これらの生産には、はじめ先住民(インディオ)が使われていたが、彼らはアフリカやヨーロッパから新たにもちこまれた伝染病に抵抗力がなかったうえ、重労働を課せられたために、たちまちその人口が激減し、多くの部族が消滅してしまった。年季奉公人のかたちをとったヨーロッパからの白人の移民も、労働力としては人数に限界があった。
このため、砂糖プランテーションを中心に黒人奴隷が使われるようになり、その大量供給が不可欠となった。ヨーロッパ各国がきそって西アフリカに拠点を求め、奴隷貿易に乗りだしたのは、このためである。
ベニン王国(現ナイジェリア ベニンシティ)など、西アフリカ沿岸には、奥地の黒人を白人商人に売りわたす黒人国家が出現した。「中間航路」と呼ばれたアフリカからアメリカへの航海中に、すしづめのため病気になったり、不安から自殺する奴隷が多かったことと、アメリカ到着直後に気候やプランテーションの労働に順応できないことによる死者が多かったので、奴隷貿易の正確な規模は確定しにくい。しかし、19世紀にその貿易が廃止されるまでに大西洋を越えて運ばれた黒人奴隷数については、1000万〜4000万以上までという、いろいろな推計がなされており、少なくとも数千万人にはのぼったとみられている。

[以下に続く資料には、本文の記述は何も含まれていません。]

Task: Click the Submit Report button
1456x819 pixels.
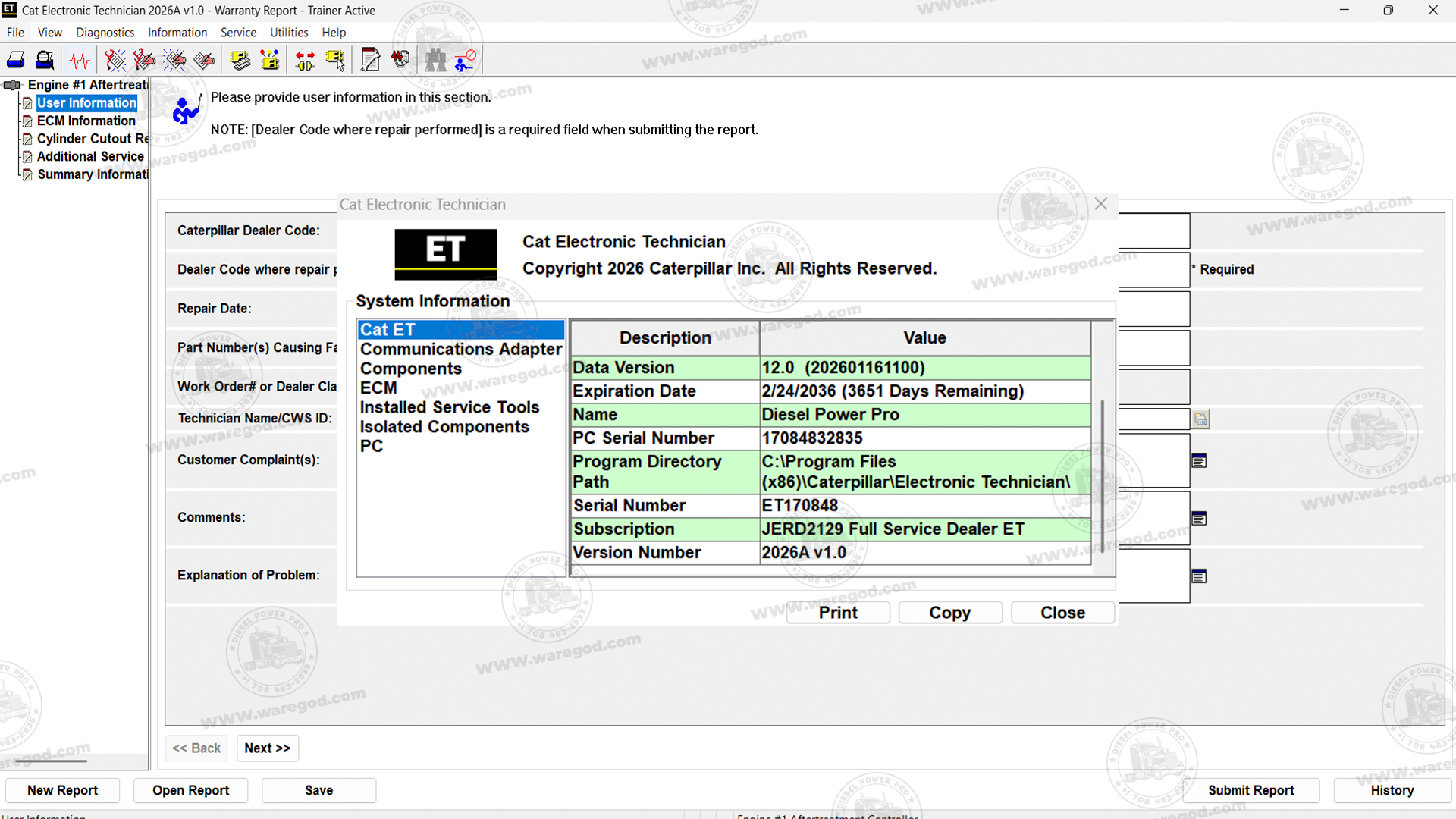Action: pos(1250,790)
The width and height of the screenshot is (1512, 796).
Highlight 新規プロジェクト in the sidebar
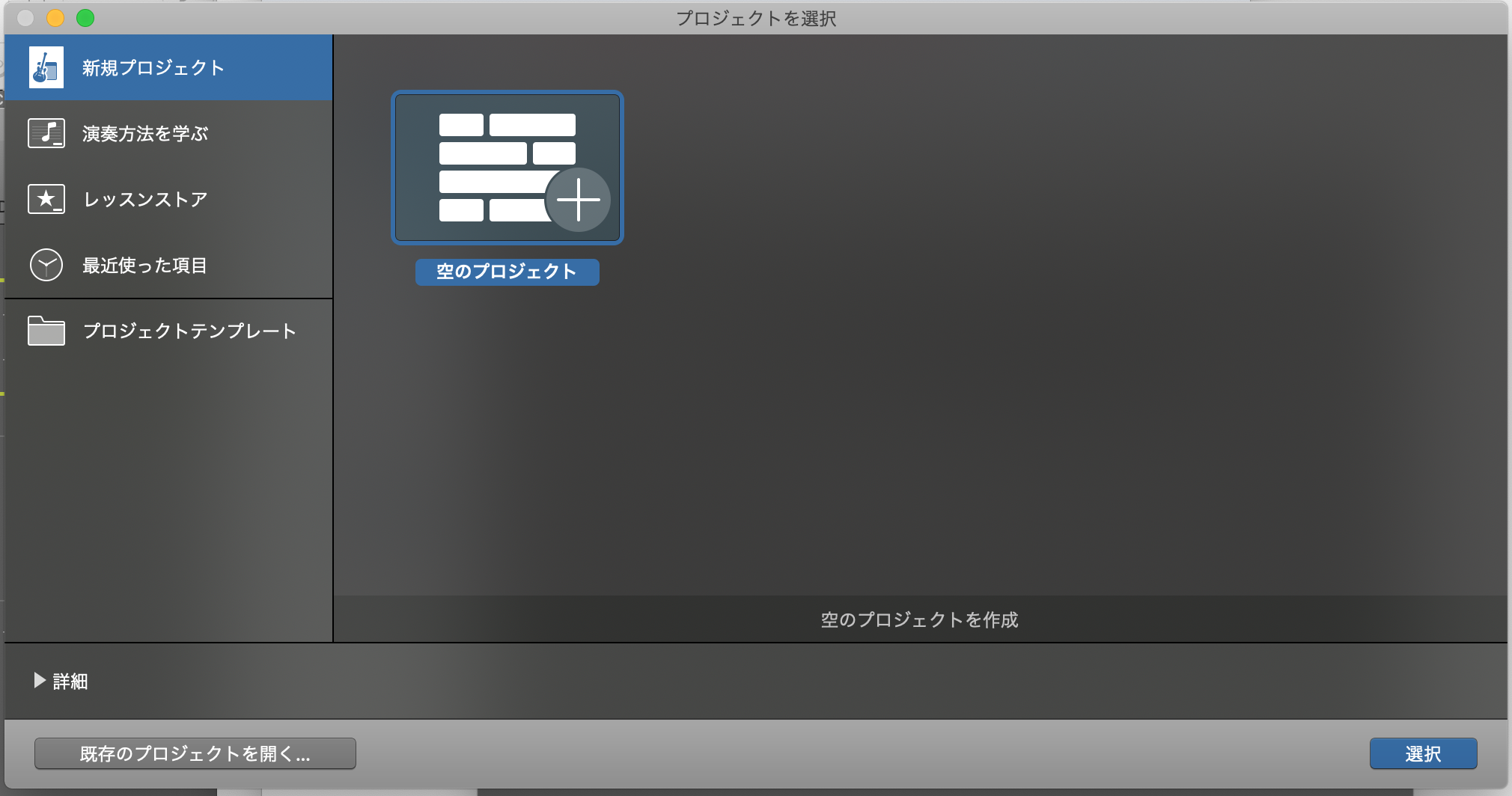pyautogui.click(x=152, y=67)
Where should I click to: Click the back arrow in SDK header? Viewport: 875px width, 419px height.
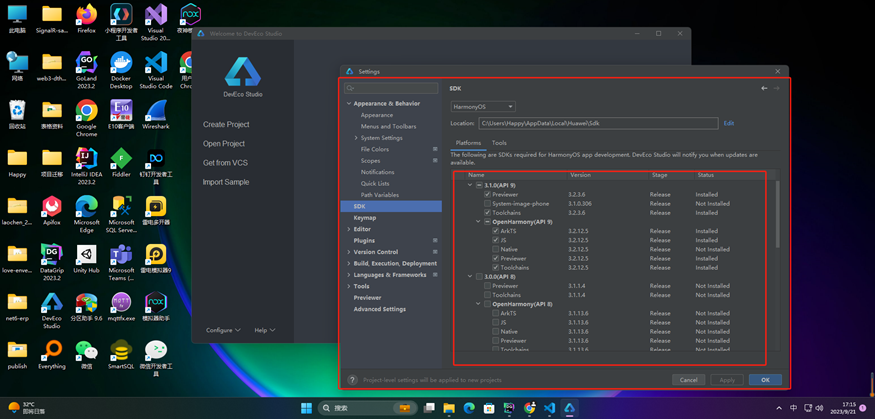765,88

奴隷貿易によって、アフリカの社会は深刻な打撃をうけ、ポルトガル・イギリスなどこの貿易を大規模に展開したヨーロッパ各国には、大きな利潤がもたらされた。イギリスで世界で最初の産業革命がおこったのも、この貿易の利益があったからだという説もある。しかも、砂糖をはじめ奴隷が生産した商品によって、この時代のヨーロッパ人の生活様式は大きく変わった。
西インド諸島では、17〜18世紀にアフリカからの黒人奴隷による砂糖生産がおこなわれた。サトウキビをしぼり(正面)、液状にし(手前)、さらに煮たてている(手前左右)。図は17世紀、オランド領の島での作業風景を与えたもの。